Engineering Contradiction:
Improvehandling arbitrary topologiesVSAvoidmemory footprint
Core Design Contradiction:
Adaptability or versatilityVSQuantity of substance

Solution Approach 1:

The patent combines localized implicit functions with hierarchical octree segmentation, allowing the system to handle arbitrary topologies while maintaining memory efficiency. Each octant contains a localized implicit function that adapts to local geometry, and the hierarchical structure ensures that memory is allocated only to octants that actually contain geometric features.

Inventive Principle:
Principle #1Segmentation

Solution Approach 2:

The patent introduces dynamic adaptability by allowing the octree structure to be learned and modified during training. The system dynamically adjusts the subdivision level and octant boundaries based on the specific geometry being modeled, enabling efficient handling of diverse topologies without predetermined memory allocation.

Inventive Principle:
Principle #15Dynamics

4Quantity of substance

If octree structure is used for hierarchical representation, then memory efficiency is improved, but differentiability is lost due to discrete nature

Engineering Contradiction:
Improvememory efficiencyVSAvoiddifferentiability
Core Design Contradiction:
Quantity of substanceVSDevice complexity

Solution Approach 1:

The patent transforms the discrete octree construction process into a continuous, differentiable one by reformulating the subdivision decisions as parameter optimization problems. Instead of discrete yes/no decisions about whether to subdivide, the system uses continuous parameters that can be optimized via gradient descent, enabling end-to-end training while maintaining memory efficiency.

Inventive Principle:
Principle #35Parameter changes

Solution Approach 2:

The patent replaces the traditional mechanical/discrete octree construction mechanism with a learned, differentiable neural network-based approach.

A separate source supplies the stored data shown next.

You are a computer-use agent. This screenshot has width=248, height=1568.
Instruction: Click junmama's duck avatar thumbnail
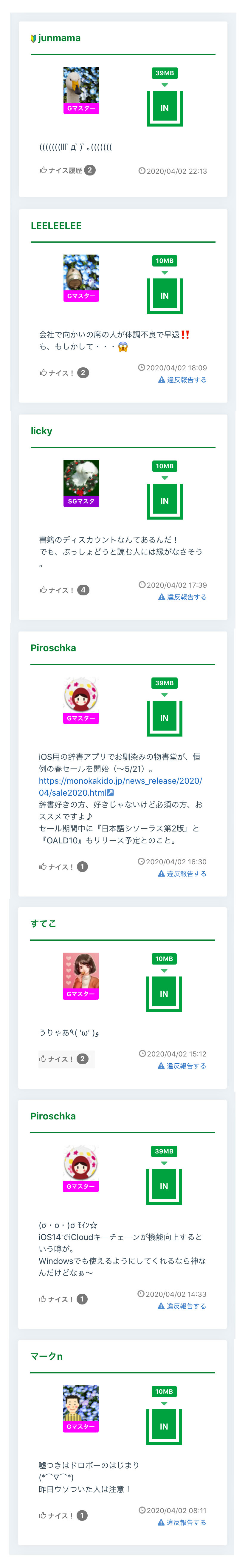(81, 91)
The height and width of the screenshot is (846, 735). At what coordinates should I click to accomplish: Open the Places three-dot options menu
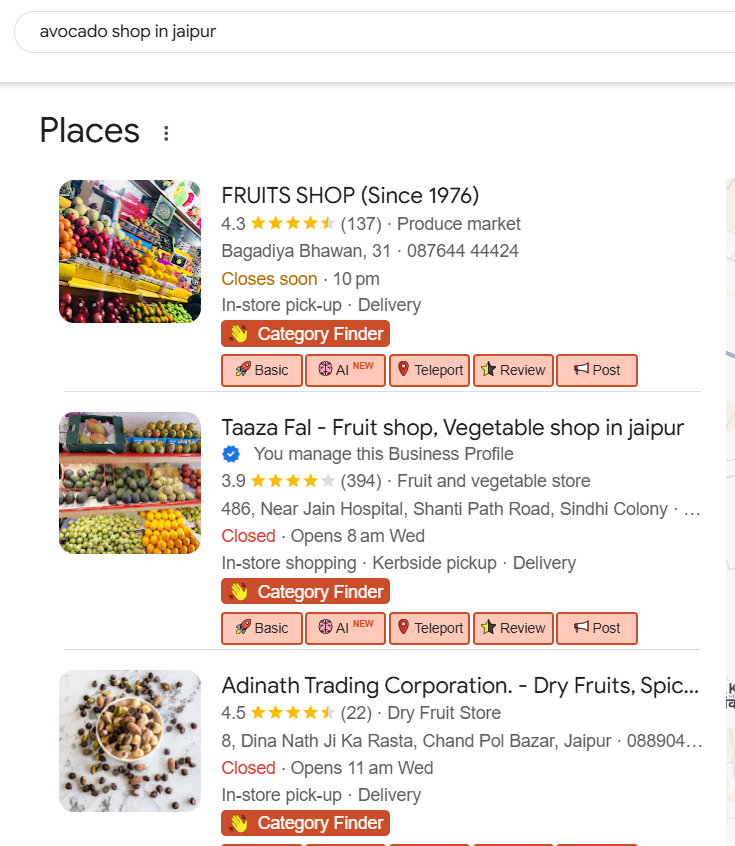(166, 133)
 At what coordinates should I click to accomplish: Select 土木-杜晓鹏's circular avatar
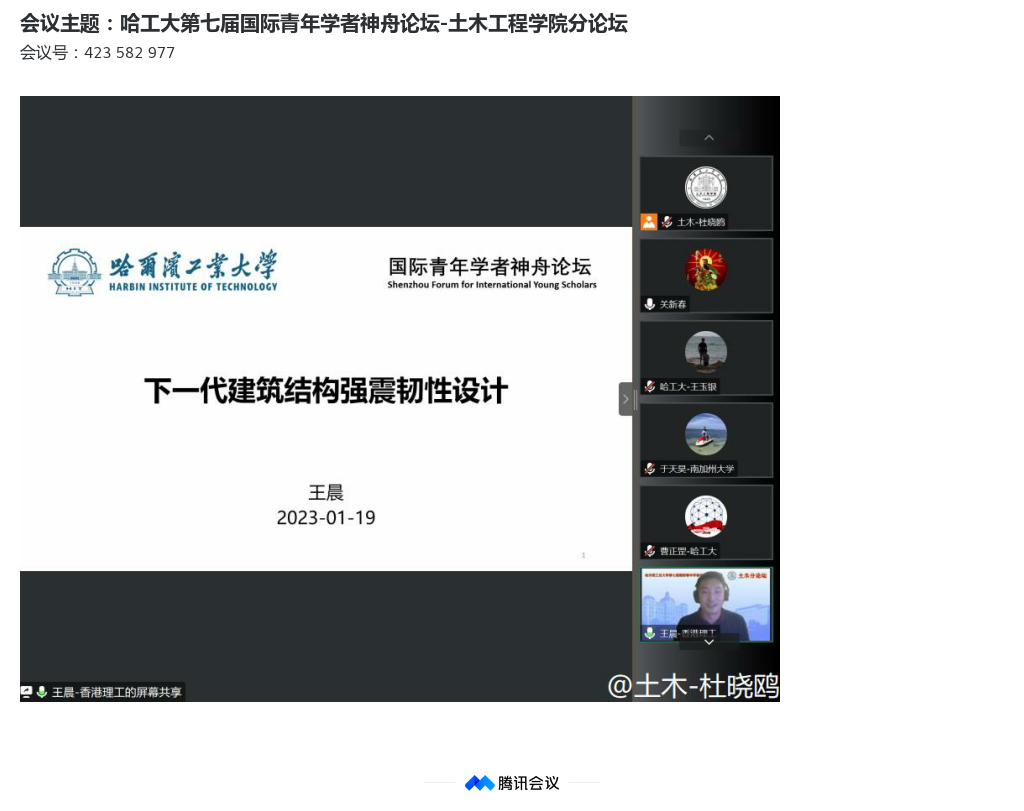705,188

The network predicts octree structure and implicit function parameters in a continuous manner, substituting the discrete mechanical subdivision process with a smooth computational alternative that supports gradient-based optimization.

Inventive Principle:
Principle #28Mechanics substitution (Replace mechanical system)

Data Source

PatentUS11810250B2Systems and methods of hierarchical implicit representation in octree for 3D modeling
Publication Date: 2023.11.07 TENCENT AMERICA LLC
  • US11810250B2 patent drawing
  • US11810250B2 patent drawing
  • US11810250B2 patent drawing

AI summary

An electronic apparatus performs a method of representing a 3D shape that includes: dividing a 3D space enclosing the 3D shape into a plurality of 3D spaces with a hierarchical octree structure; generating local implicit functions, and each of the local implicit functions corresponds to a respective 3D space of the plurality of 3D spaces; and reconstructing a representation of the 3D shape from the local implicit functions with the hierarchical octree structure. In some embodiments, the 3D space is recursively subdivided into the child octants according to the surface occupancy and richness of the geometry of the 3D shape, and a respective local implicit function is generated corresponding to a geometry of a part of the surface.